— START MATERIAL —
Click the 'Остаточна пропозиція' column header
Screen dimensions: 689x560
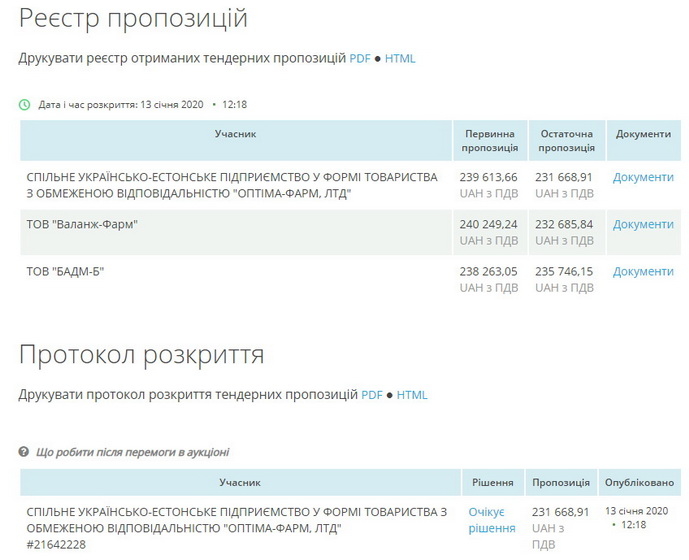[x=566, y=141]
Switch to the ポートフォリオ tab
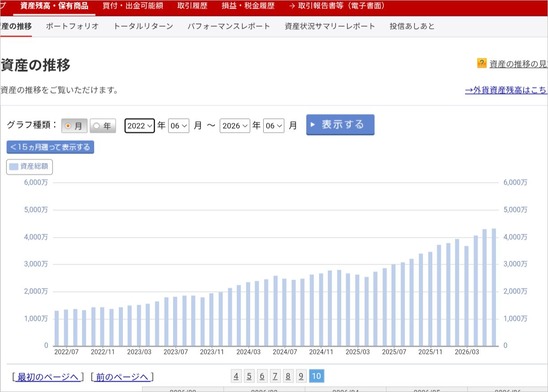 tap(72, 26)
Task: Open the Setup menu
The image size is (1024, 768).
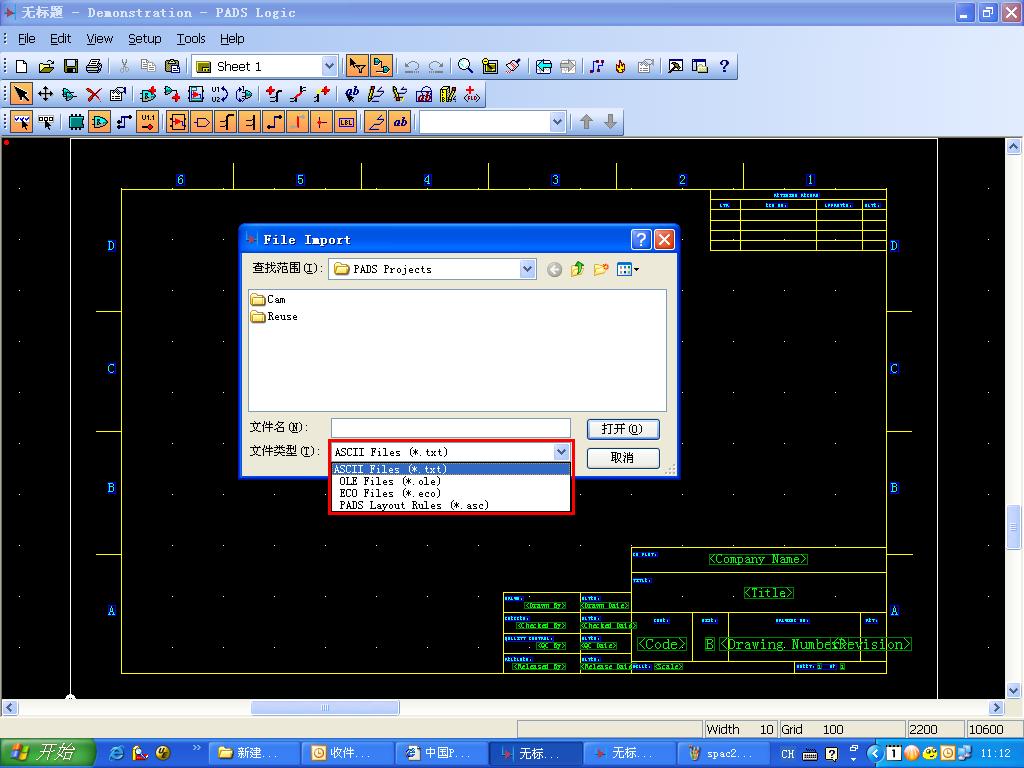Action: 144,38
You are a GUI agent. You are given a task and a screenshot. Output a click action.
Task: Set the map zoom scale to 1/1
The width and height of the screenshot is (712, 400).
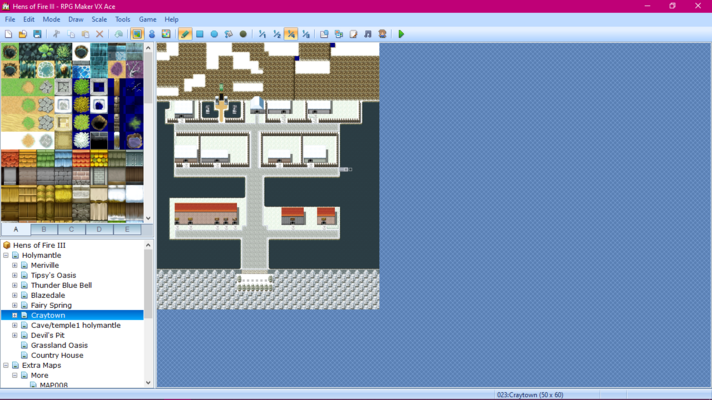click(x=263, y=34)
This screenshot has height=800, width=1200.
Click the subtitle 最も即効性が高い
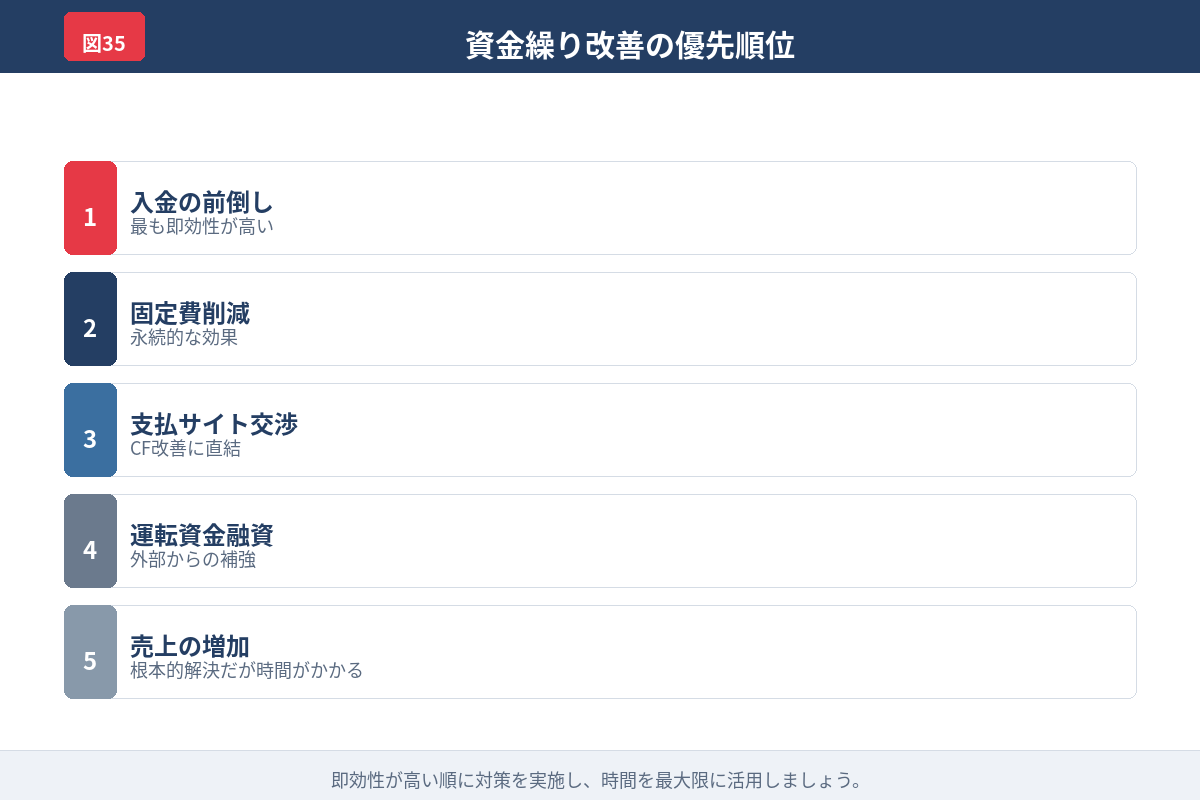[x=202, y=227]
— END MATERIAL —
REQUIREMENTS | Update the listing above by changing every "screenshot" to "screen capture" and keeping everything else the same. Leave the pictures out of your answer.

FINISHED EXERCISE |
Click the 'Остаточна пропозиція' column header
Screen dimensions: 689x560
[x=566, y=141]
Switch to the ポートフォリオ tab
 tap(72, 26)
Task: Open the Setup menu
The image size is (1024, 768).
Action: 144,38
You are a GUI agent. You are given a task and a screen capture. Output a click action.
Task: Set the map zoom scale to 1/1
The width and height of the screen capture is (712, 400).
click(x=263, y=34)
This screen capture has height=800, width=1200.
Click the subtitle 最も即効性が高い
[x=202, y=227]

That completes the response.